We have the benefit of knowing how this story ends. Indeed, Sarah does have a son and he is named Isaac. Isaac has a son named Jacob, and Jacob has 12 sons which become the namesakes of the 12 tribes of Israel. Jacob will wrestle with God and prevail, and his blessing, received at daybreak is also a name change, from Jacob to Israel.


The subtle way that God uses separation throughout the Book of Genesis makes me wonder why we ever thought we were irreparably separated from God. It is only through our separation that we are able to discern a need for God. Without that fundamental distance, God would be a given, a permanent fixture in our lives that would not require seeking, nor worship, or praise. It is only in our separation that we are able to identify the need for our creator.


I recently listened to a talk given by a Rabbi regarding the story of creation and the “fall of Adam and Eve.” He offered an alternative to our typical telling of the story. In the Christian world, we have always argued that it was the sin of Adam and Even that created the chasm between God and humanity. The Rabbi asked one important question, though, that changes the equation. Why would God place the tree of knowledge of good and evil in the center of the garden and then instruct them not to eat it even though the “fruit was good for food and a delight for the eyes,” and also place the serpent in the garden to point to the tree that was “off-limits.” The Rabbi posits that God orchestrated this encounter and that the goal was to get Adam and Eve to eat of the fruit so that their eyes would be opened. They did not die after eating the fruit, instead they were brought into the fullness of life.


What we often think of as the fullness of life is that which is easy and without effort. God shows Adam and Eve; Noah, and Noah’s sons; and now Abraham and Sarah that the fullness of life is one which requires commitment. When we read about the idyllic circumstances in the Garden of Eden, God never intended for be trouble free and perfect. Trouble free and perfect doesn’t allow humanity to explore the depths of their humanness, to explore the depths of God, their creator, nor the depths of creation itself. Their commitment to God and to the process of growing in both faith and in understanding was the hallmark of God’s creation. As humans, we are uniquely positioned to experience these things.


We might ask why God would want us to experience these depths, why it is necessary for us to live with death and strife, even evil? If you think about the human experience from the beginning of time, it has been a series of steps forward, steps backwards, but always moments of self-discovery. It’s as if God set in motion the very foundation of the universe and then set humans in motion to explore and create in their own way. We are not only discovering more about ourselves, how our minds and body’s function, but also how the universe is knit together in this amazing tapestry of life.


God wants us to experience all of this and more. If the universe is alive, and I do believe that it is, if humans weren’t made to be curious beings who strive toward deeper knowledge, then why make something (i.e., the universe) that no one will discover?


For all that we say about God, the mystery that is God is our greatest quest. We search throughout the cosmos for a glimpse of the divine, a taste of that which we can never fully know.
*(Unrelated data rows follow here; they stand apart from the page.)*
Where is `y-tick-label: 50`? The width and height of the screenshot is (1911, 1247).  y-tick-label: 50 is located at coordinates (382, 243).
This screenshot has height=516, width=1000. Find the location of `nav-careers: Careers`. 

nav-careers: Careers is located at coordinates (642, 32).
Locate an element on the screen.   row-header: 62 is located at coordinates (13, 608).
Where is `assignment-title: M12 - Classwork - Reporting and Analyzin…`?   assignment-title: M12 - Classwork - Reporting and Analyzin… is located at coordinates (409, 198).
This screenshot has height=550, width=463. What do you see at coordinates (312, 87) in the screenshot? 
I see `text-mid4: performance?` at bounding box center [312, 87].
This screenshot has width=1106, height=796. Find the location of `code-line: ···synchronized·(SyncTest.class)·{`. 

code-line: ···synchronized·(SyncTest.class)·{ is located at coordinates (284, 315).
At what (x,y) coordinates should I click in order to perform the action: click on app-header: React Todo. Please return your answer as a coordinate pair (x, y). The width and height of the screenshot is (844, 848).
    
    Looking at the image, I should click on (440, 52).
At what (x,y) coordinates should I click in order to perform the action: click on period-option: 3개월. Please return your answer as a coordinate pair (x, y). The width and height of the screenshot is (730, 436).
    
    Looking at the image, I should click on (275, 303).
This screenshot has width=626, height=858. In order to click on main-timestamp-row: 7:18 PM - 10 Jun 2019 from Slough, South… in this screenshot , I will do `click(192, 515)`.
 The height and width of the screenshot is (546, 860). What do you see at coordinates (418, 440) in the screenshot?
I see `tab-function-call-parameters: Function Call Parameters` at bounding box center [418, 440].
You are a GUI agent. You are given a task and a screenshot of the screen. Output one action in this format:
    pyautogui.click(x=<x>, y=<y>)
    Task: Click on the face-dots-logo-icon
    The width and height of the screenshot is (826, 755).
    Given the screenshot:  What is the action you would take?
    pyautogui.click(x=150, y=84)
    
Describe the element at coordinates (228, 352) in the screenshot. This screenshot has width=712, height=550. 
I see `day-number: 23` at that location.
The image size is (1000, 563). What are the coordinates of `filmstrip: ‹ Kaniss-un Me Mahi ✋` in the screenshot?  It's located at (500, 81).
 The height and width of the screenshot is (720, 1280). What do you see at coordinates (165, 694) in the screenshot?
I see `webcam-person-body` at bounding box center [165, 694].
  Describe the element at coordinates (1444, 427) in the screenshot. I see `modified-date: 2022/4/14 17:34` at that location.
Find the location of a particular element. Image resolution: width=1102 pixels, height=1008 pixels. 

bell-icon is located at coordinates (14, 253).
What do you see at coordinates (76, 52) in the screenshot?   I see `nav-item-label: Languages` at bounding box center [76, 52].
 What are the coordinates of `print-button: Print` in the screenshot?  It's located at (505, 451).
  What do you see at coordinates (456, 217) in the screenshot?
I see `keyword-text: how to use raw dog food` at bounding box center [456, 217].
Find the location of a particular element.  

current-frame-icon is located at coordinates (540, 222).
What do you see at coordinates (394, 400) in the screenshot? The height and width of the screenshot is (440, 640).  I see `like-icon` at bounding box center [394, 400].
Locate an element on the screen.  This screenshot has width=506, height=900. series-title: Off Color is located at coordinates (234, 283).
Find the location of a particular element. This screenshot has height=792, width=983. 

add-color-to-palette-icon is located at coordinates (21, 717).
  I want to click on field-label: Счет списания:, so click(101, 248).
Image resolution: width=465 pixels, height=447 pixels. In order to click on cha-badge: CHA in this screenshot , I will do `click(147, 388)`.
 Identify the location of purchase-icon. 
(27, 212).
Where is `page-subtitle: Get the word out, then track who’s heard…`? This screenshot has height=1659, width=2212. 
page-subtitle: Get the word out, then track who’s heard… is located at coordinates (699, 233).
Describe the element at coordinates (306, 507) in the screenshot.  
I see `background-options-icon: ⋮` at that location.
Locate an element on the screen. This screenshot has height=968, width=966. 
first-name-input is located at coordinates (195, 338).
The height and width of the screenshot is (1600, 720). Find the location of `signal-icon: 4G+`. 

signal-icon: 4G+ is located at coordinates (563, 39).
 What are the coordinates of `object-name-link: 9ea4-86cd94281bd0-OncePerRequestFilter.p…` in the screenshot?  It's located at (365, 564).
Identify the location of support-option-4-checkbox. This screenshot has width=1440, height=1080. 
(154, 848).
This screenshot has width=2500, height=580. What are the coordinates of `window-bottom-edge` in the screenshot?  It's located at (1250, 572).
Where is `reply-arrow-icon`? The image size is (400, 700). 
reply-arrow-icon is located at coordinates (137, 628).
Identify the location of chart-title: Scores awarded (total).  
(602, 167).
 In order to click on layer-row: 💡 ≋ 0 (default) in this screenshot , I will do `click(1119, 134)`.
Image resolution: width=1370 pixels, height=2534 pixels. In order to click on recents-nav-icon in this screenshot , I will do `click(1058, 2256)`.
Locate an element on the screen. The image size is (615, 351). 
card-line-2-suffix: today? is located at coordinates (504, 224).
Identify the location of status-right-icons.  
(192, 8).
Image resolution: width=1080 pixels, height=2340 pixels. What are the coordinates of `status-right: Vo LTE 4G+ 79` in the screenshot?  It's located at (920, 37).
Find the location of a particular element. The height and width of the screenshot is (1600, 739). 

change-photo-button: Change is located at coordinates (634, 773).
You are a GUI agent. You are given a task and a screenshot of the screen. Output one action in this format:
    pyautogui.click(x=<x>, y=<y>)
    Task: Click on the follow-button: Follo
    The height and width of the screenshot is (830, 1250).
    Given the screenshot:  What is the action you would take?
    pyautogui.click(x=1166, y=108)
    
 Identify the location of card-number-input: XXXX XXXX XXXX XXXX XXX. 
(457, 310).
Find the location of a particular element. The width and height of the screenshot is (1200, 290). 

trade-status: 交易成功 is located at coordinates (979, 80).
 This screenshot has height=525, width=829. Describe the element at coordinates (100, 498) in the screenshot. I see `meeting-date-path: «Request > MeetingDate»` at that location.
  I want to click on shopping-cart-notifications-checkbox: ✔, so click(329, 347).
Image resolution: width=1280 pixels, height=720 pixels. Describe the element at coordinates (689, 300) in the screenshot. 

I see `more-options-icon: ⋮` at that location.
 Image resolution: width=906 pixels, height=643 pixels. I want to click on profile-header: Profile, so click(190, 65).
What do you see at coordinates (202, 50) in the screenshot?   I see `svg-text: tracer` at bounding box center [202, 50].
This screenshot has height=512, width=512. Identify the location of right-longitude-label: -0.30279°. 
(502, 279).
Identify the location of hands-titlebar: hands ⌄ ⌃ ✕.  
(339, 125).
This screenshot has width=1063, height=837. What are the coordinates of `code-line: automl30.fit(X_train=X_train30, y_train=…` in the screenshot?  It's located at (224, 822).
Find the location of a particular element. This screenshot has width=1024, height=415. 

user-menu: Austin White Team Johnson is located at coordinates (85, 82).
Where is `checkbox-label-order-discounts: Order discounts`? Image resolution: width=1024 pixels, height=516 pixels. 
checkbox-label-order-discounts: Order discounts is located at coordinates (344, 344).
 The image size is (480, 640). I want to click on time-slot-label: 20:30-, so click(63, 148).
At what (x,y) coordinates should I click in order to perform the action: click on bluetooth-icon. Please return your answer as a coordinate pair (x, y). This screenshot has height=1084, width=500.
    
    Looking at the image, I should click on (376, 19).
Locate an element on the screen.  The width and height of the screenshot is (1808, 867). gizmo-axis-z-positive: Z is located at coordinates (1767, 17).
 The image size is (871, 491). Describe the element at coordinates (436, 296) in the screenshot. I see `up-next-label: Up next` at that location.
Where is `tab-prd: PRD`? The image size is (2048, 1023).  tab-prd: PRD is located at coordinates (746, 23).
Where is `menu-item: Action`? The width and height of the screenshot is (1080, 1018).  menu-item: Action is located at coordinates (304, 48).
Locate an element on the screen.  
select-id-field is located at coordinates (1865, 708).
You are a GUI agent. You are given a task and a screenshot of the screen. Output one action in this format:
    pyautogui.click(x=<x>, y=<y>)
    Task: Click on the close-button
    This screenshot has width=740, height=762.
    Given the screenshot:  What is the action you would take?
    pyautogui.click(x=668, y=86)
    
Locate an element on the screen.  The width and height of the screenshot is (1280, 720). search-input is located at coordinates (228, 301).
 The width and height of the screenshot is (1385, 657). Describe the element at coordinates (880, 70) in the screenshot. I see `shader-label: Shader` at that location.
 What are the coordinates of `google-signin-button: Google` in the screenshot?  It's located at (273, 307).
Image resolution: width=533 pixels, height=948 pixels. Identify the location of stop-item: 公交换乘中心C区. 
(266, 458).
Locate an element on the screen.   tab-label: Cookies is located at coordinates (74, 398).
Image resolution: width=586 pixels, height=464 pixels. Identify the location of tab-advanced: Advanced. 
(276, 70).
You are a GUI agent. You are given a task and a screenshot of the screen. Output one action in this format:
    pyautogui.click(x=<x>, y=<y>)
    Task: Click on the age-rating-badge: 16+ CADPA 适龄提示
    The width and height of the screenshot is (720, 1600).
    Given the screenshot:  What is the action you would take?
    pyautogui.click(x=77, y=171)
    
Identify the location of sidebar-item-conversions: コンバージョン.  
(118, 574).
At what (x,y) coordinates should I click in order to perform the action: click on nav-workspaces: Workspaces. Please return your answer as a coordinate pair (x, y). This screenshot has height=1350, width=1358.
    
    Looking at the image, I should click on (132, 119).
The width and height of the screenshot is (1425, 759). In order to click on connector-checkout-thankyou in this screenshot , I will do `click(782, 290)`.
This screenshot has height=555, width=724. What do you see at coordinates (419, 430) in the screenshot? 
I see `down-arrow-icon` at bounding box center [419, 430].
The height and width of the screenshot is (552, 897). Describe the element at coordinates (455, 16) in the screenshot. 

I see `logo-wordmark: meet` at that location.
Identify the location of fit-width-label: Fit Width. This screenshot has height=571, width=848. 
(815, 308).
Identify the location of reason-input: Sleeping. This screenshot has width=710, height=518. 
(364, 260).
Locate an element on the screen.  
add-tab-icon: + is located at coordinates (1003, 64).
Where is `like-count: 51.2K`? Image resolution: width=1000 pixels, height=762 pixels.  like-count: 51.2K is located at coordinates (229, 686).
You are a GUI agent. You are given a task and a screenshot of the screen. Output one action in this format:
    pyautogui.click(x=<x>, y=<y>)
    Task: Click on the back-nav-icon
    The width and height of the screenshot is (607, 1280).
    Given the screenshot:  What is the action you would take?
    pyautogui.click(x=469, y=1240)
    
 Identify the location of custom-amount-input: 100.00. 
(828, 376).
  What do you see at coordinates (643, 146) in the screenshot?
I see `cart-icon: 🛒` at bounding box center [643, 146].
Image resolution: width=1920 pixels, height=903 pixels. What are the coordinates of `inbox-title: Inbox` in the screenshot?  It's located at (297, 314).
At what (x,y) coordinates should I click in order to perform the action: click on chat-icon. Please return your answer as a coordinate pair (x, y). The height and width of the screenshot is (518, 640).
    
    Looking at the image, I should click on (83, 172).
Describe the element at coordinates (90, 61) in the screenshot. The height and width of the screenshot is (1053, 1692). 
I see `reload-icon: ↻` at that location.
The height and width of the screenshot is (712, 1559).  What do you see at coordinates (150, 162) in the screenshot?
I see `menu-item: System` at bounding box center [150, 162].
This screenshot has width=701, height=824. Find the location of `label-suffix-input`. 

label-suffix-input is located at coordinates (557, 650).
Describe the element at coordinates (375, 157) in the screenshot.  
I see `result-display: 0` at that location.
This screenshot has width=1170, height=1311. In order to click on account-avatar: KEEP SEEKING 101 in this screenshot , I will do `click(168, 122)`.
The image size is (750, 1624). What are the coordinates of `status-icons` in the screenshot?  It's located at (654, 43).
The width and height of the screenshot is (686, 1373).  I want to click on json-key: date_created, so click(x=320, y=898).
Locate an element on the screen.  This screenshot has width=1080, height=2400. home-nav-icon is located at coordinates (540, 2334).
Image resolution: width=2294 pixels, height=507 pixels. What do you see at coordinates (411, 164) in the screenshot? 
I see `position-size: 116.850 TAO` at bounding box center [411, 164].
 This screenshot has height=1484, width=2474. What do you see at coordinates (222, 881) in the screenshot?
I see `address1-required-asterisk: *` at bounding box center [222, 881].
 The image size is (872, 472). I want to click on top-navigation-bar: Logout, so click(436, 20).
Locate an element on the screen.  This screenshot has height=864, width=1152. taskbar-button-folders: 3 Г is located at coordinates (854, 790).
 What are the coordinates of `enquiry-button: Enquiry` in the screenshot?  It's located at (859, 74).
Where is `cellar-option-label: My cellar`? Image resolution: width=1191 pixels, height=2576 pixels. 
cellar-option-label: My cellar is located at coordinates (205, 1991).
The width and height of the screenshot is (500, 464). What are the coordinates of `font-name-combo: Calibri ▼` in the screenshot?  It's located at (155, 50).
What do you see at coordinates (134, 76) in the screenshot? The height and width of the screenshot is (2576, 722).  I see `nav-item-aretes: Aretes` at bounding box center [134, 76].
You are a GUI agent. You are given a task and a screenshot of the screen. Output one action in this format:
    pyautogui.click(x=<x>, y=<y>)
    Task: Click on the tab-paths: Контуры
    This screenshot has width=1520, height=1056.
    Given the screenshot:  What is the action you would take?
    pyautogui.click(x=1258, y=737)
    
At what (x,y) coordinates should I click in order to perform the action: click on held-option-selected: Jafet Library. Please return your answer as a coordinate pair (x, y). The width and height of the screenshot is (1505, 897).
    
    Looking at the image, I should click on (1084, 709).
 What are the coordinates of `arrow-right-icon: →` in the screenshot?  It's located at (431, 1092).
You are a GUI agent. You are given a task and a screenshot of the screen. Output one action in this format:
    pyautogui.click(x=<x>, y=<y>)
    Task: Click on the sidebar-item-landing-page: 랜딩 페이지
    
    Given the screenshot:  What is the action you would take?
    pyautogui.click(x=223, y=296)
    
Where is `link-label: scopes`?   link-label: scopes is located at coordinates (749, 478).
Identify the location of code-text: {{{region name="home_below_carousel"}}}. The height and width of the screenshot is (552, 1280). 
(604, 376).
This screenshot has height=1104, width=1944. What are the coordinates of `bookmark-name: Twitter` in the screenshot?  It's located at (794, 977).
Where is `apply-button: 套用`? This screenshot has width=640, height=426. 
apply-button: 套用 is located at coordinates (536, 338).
How the earliest writers of the Hebrew text describe this act of becoming may be the story that made sense to them, the story that explained the act of creation and the leaning into the fullness of life, but it also the ongoing story of all of creation. We continue to expand our knowledge, expand or depth and breadth of wisdom regarding the function and form of the universe, and at the center of all this activity is the God of Abraham, showing us one more layer of what it means to faithfully commit to the God of creation.